The papers are just the latest reports to criticize the worldwide war on drugs. The July 28 issue of The Economist, which was largely devoted to the legalization question, concluded "prohibition has failed" and "the laws on drugs are doing more harm than good."
In May, an editorial in the Canadian Medical Association Journal said "there are no reported cases of fatal marijuana overdoses" and the "real harm marijuana users experience takes the form of lost educational, employment and travel opportunities due to the criminal record they acquire."
And a recent three-part series in the National Post outlined the lucrative marijuana trade -- in the range of $30-billion a year -- that goes unnoticed by Canadian authorities.
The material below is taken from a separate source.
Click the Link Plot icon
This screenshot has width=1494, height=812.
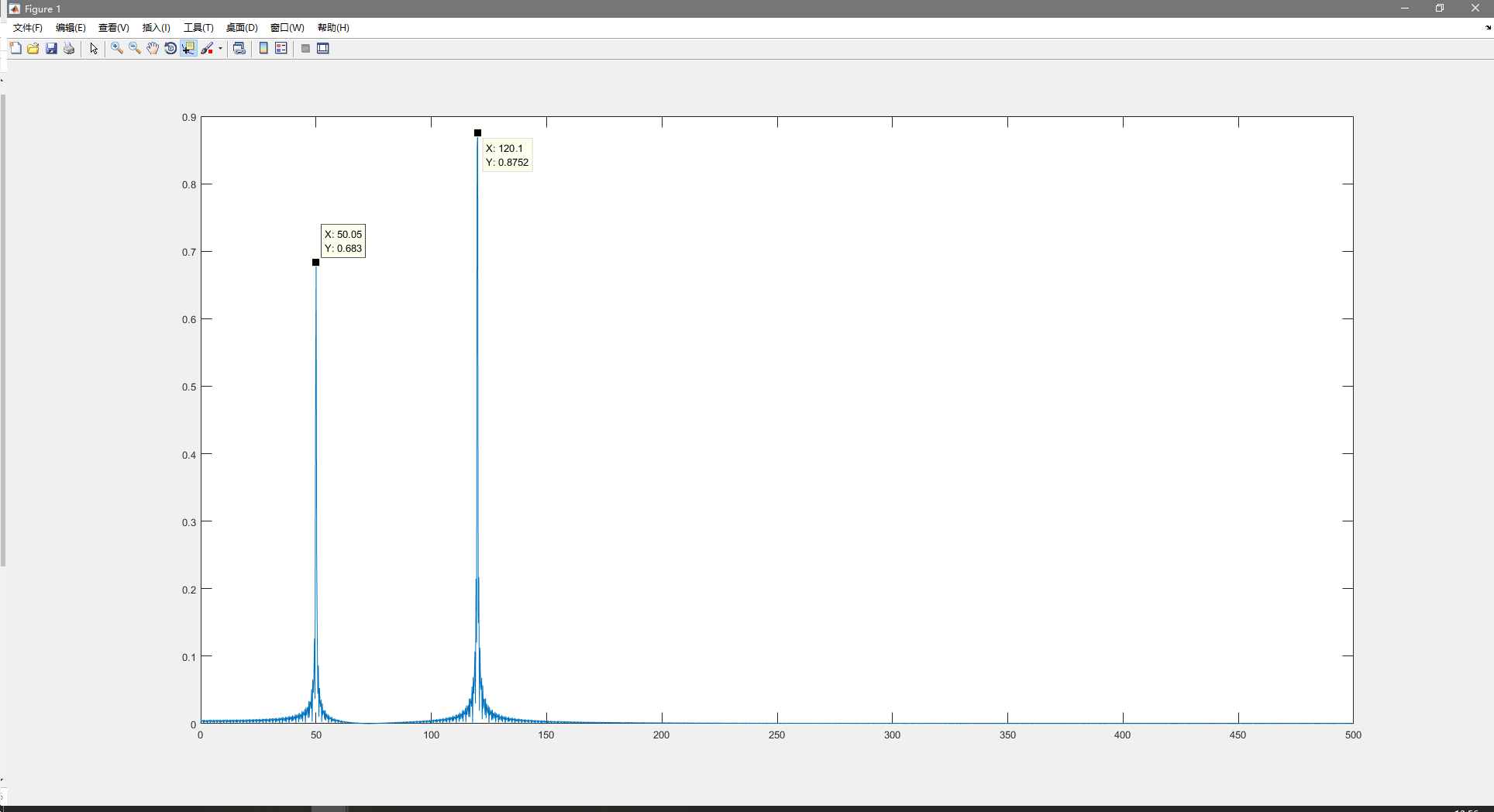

The federal government has a Senate committee looking into the pros and cons of decriminalizing cannabis, but Anne McLellan, the Minister of Justice, has said she has no intention of making any drug legal.
"The Minister has said that she realizes there are differences of opinion on this, and indeed that's one of the reasons why the government does not intend to legalize drugs," said Alexander Swann, a spokesman for Ms. McLellan.
However, these latest papers could force politicians to rethink their stances on the issue.
"The papers are very sensible," said Diane Riley, a University of Toronto public health sciences professor who specializes in social policy related to drugs. "They alert us to problems which we're all too aware of -- that current drug policies in most countries are a failure."